## Description of the task
Transcribe exactly, and only, the lines from the one containing "My Health Connection (60, 2195)" through the end of the material.

## Excerpted records
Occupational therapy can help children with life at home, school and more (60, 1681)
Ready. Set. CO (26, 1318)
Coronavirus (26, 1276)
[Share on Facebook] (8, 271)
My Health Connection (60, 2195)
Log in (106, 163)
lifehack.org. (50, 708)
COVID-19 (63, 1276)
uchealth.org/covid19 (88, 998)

## Exercise response
My Health Connection (60, 2195)
Log in (106, 163)
lifehack.org. (50, 708)
COVID-19 (63, 1276)
uchealth.org/covid19 (88, 998)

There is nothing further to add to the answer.